À compter de ce samedi, de nouvelles règles entrent en vigueur pour les professionnels du bâtiment et de l’équipement de la maison, afin de protéger les consommateurs.

Les serruriers mais aussi les plombiers ou les électriciens doivent désormais afficher leurs tarifs sur leur site internet
Les serruriers mais aussi les plombiers ou les électriciens doivent désormais afficher leurs tarifs sur leur site internet © Maxppp / Alexis Christiaen

Qu’il s’agisse de dépannage, de réparation ou d’entretien dans le secteur du bâtiment et de l’équipement de la maison, les consommateurs font souvent face à des arnaques. Plus de 9.000 plaintes sont déposées chaque année auprès de la DGCCRF (Direction générale de la concurrence, de la consommation et de la répression des fraudes). C’est trois fois plus que pour des arnaques chez le garagiste ou de téléphonie mobile.

Des tarifs publiés sur internet

Pour y remédier, les professionnels doivent dorénavant remettre des devis à leurs clients, peu importe le montant de la prestation, avant l’intervention. Le devis et l’ordre de réparation doivent être regroupés dans le même document. L’arrêté du 24 janvier 2017, qui entre en vigueur ce samedi, oblige également les professionnels à publier leurs tarifs sur internet, qui doivent être "facilement accessibles". Les frais de déplacement, le taux horaire de la main d’œuvre, les modalités de décompte du temps estimé, les prix des prestations forfaitaires doivent donc être clairement indiquées.

Les prestations réalisées à distance ou au domicile des personnes sont à présent différenciées des prestations conclues dans les locaux des professionnels. Pour une intervention à distance ou à domicile, le délai de rétractation est allongé (14 jours au lieu de 7) et le professionnel ne peut recevoir de paiement ou de contrepartie avant un délai de sept jours. Des mesures qui s’appliquent aussi pour le dépannage en cas d’urgence. Tous les professionnels du secteur sont concernés : les artisans, les sociétés artisanales ou commerciales et les auto-entrepreneurs.
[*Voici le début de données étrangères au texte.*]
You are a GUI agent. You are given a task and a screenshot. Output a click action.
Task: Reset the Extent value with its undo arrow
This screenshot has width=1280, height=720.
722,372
50% des professionnels contrôlés non conformes

Avec ces mesures, la DGCCRF espère limiter les abus des professionnels du secteur. En 2016, 50% des professionnels contrôlés n’étaient pas conformes. Les agents ont relevé des défauts d’information sur les prix des prestations mais aussi des pratiques commerciales trompeuses voire agressives : pas moins de 100 procès-verbaux ont été dressés l’an dernier.

Lors d’une intervention à domicile, les consommateurs sont souvent peu informés sur leurs droits, ils sont parfois en situation de faiblesse, d’autant plus lorsque la réparation doit être effectuée dans l’urgence. Ce sont les grandes agglomérations de Paris, Lyon, Marseille et Bordeaux qui sont les plus concernées par les pratiques frauduleuses. Et la majorité des plaintes concerne les serruriers.

Ce qu’en pense l’UFC-Que choisir

Si en théorie, cet arrêté est plutôt positif et permet de renforcer quelques obligations qui incombent aux dépanneurs, il a aussi ses limites pour l’UFC-Que choisir. Le problème concerne essentiellement les situations d’urgence où bien souvent, le consommateur signe le devis en même temps que la facture. "Normalement, le devis devrait être signé et accepté par le consommateur préalablement à toute intervention. Cet arrêté renforce cette obligation, mais en pratique, on sait qu’un certain nombre de dépanneurs agissent, interviennent et donnent des prix par oral. Le devis est signé après intervention", explique Arnaud de Blauwe, rédacteur en chef adjoint de l’UFC-Que choisir.

Arnaud de Blauwe conseille donc à tous les consommateurs de bien demander le devis avant l’intervention, même en cas d’urgence car il est "extrêmement compliqué" de prouver devant le juge que le consommateur a signé le devis après l’intervention. Le devis doit être très détaillé et indiquer le coût horaire de la main d’œuvre, le prix des pièces utilisées pour l’intervention, le coût du déplacement pour éviter les mauvaises surprises et les nombreux témoignages recueillis par l'association de consommateurs. "On a des factures pour un changement de serrure qui peuvent monter jusqu’à 3 000 euros, ce qui est totalement abusif", a ajouté le rédacteur en chef adjoint de l’UFC-Que choisir.